(Saved entries)
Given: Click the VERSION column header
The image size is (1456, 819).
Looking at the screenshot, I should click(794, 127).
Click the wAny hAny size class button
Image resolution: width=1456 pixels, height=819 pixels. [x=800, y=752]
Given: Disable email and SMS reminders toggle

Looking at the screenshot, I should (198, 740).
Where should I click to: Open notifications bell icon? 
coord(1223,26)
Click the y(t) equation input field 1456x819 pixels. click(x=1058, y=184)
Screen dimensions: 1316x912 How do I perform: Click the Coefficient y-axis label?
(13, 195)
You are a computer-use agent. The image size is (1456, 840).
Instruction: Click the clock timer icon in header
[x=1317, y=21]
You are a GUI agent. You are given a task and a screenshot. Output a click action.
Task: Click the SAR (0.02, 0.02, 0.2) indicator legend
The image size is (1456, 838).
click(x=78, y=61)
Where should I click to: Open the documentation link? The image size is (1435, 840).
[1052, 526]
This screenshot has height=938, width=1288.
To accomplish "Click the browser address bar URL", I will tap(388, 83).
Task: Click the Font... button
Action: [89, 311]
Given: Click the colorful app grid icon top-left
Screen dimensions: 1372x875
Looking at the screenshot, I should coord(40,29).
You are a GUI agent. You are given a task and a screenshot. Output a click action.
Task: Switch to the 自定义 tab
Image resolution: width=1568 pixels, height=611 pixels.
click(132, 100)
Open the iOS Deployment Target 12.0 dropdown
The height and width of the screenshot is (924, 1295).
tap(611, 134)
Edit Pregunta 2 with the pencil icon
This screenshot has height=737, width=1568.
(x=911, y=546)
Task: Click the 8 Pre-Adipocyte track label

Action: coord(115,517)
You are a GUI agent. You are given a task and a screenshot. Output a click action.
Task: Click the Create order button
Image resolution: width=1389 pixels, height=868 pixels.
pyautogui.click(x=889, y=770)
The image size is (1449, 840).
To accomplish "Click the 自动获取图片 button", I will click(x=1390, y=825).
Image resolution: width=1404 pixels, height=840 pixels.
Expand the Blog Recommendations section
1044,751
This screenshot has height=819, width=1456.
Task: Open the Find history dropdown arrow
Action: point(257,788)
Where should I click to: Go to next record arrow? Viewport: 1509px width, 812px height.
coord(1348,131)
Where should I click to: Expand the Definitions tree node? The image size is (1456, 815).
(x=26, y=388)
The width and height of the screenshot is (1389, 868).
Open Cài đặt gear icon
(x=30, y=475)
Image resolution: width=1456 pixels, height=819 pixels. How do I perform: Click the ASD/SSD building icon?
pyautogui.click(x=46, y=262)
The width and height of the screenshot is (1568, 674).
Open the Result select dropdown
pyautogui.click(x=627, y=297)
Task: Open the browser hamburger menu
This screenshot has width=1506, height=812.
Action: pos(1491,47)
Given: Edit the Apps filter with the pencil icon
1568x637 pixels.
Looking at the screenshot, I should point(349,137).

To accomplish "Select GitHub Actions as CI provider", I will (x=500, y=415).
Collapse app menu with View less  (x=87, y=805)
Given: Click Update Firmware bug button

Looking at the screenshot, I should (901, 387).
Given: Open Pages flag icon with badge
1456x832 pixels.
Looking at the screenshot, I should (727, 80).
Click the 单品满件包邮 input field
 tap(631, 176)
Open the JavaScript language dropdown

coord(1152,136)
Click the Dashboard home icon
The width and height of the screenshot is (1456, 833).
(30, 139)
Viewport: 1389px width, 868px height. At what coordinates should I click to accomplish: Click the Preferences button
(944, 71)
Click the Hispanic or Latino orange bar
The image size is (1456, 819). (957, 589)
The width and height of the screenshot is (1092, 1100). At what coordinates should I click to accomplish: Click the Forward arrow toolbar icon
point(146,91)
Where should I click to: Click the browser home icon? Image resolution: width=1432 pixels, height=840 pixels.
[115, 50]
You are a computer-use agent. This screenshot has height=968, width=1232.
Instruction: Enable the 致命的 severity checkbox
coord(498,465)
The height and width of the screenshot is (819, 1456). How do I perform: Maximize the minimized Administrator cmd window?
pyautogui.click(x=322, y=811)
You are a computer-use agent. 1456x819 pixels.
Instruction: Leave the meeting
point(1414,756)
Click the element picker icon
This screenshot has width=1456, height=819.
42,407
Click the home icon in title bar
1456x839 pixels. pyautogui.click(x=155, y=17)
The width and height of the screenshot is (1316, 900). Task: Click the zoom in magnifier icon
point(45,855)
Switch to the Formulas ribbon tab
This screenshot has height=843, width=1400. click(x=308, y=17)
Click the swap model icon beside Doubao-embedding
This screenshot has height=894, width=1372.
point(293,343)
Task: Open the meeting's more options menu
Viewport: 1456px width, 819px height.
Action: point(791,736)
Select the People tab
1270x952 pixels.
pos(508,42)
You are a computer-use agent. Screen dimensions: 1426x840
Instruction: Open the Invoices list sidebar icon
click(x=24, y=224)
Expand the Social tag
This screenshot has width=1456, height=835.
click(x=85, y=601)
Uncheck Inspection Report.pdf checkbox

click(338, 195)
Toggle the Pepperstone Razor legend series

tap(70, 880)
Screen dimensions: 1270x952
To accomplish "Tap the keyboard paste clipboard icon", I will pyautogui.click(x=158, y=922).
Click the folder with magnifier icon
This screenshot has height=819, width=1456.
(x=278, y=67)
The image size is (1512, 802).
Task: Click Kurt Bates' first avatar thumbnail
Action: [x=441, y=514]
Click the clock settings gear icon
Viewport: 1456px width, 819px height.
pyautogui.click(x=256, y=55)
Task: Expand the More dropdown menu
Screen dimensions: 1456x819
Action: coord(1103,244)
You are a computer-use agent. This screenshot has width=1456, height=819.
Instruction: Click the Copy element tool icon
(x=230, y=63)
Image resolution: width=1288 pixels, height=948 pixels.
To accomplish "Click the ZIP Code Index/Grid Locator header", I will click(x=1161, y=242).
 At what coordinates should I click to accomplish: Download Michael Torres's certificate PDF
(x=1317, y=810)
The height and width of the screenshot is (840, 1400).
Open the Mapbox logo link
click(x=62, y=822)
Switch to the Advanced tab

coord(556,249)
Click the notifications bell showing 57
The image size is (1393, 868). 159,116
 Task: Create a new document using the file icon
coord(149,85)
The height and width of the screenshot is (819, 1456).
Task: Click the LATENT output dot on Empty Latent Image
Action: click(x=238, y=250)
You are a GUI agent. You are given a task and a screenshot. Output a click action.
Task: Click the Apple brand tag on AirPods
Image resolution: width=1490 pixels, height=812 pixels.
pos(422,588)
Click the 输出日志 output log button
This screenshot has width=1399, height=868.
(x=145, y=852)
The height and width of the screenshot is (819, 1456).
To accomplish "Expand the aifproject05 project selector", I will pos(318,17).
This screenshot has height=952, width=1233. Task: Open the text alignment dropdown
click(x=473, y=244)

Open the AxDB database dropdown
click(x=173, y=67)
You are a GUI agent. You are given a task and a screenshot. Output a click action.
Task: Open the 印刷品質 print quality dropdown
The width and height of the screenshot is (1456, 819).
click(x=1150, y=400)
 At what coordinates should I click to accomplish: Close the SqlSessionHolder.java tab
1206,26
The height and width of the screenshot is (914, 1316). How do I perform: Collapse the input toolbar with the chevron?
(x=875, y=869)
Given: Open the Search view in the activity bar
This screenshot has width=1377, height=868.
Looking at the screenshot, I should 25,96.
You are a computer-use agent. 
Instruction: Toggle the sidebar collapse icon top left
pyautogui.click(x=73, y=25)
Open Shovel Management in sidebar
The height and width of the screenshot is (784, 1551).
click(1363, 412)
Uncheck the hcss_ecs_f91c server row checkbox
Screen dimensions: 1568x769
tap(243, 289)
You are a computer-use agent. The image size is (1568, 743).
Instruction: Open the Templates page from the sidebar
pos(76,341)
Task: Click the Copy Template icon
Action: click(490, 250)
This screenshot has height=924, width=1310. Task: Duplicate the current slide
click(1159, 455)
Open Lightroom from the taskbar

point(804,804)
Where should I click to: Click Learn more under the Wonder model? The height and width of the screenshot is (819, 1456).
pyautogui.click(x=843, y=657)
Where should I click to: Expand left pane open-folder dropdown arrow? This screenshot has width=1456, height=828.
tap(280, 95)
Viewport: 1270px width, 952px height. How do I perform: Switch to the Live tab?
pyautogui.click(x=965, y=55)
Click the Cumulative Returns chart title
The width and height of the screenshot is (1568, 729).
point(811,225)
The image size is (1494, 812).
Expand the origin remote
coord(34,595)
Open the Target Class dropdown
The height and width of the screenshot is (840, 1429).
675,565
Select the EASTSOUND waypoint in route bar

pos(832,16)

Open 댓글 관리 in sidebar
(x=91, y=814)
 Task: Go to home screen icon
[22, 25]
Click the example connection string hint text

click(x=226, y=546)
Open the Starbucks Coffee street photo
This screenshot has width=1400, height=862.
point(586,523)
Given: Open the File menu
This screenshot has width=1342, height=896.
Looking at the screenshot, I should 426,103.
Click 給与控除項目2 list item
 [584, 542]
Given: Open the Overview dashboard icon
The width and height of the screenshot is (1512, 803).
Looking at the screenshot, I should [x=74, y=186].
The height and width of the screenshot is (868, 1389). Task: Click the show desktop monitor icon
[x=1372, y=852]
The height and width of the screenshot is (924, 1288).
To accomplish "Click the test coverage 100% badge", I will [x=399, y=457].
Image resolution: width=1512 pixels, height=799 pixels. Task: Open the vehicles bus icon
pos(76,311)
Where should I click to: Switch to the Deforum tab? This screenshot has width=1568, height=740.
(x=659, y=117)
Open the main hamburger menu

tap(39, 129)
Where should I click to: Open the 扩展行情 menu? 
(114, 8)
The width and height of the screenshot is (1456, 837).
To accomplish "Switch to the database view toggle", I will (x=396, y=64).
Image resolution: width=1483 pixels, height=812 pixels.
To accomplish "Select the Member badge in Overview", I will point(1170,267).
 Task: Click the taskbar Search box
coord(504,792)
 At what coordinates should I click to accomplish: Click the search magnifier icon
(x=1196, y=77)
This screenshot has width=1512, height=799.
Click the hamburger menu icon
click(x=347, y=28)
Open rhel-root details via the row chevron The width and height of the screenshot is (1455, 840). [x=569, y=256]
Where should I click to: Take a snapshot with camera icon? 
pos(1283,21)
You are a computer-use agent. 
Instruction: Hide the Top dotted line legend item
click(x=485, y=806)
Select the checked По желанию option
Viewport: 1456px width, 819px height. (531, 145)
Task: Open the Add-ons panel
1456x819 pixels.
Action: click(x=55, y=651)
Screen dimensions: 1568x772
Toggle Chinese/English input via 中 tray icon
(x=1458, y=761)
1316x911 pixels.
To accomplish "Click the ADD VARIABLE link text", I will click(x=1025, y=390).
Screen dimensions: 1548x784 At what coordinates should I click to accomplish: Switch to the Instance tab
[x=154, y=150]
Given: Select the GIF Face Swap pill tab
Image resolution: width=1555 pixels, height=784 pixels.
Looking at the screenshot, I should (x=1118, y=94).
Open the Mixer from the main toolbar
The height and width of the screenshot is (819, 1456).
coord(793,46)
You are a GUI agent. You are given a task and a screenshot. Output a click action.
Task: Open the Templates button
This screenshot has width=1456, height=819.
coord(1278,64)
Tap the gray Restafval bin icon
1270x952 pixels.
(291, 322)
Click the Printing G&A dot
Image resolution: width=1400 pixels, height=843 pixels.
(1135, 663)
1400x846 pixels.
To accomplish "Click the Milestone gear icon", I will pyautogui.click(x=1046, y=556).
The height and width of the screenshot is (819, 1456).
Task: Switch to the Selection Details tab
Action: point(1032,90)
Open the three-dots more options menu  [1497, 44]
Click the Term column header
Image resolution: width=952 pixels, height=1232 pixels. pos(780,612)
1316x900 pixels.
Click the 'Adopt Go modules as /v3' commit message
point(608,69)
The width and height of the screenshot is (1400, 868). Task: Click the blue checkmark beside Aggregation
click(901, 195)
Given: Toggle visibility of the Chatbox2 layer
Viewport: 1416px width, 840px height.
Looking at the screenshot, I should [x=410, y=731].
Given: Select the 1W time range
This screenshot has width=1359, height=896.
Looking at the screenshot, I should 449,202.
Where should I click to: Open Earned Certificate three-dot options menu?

» **Work order**
Only the lines above starting with the one with "Where should I click to: Open the documentation" and going through the one with "Given: Edit the" are to be copied, word for word and with both ends kept.

» **Completed task**
Where should I click to: Open the documentation link? The image size is (1435, 840).
[1052, 526]
This screenshot has height=938, width=1288.
To accomplish "Click the browser address bar URL", I will tap(388, 83).
Task: Click the Font... button
Action: [89, 311]
Given: Click the colorful app grid icon top-left
Screen dimensions: 1372x875
Looking at the screenshot, I should coord(40,29).
You are a GUI agent. You are given a task and a screenshot. Output a click action.
Task: Switch to the 自定义 tab
Image resolution: width=1568 pixels, height=611 pixels.
click(132, 100)
Open the iOS Deployment Target 12.0 dropdown
The height and width of the screenshot is (924, 1295).
tap(611, 134)
Edit Pregunta 2 with the pencil icon
This screenshot has height=737, width=1568.
(x=911, y=546)
Task: Click the 8 Pre-Adipocyte track label

Action: coord(115,517)
You are a GUI agent. You are given a task and a screenshot. Output a click action.
Task: Click the Create order button
Image resolution: width=1389 pixels, height=868 pixels.
pyautogui.click(x=889, y=770)
The image size is (1449, 840).
To accomplish "Click the 自动获取图片 button", I will click(x=1390, y=825).
Image resolution: width=1404 pixels, height=840 pixels.
Expand the Blog Recommendations section
1044,751
This screenshot has height=819, width=1456.
Task: Open the Find history dropdown arrow
Action: point(257,788)
Where should I click to: Go to next record arrow? Viewport: 1509px width, 812px height.
coord(1348,131)
Where should I click to: Expand the Definitions tree node? The image size is (1456, 815).
(x=26, y=388)
The width and height of the screenshot is (1389, 868).
Open Cài đặt gear icon
(x=30, y=475)
Image resolution: width=1456 pixels, height=819 pixels. How do I perform: Click the ASD/SSD building icon?
pyautogui.click(x=46, y=262)
The width and height of the screenshot is (1568, 674).
Open the Result select dropdown
pyautogui.click(x=627, y=297)
Task: Open the browser hamburger menu
This screenshot has width=1506, height=812.
Action: pos(1491,47)
Given: Edit the Apps filter with the pencil icon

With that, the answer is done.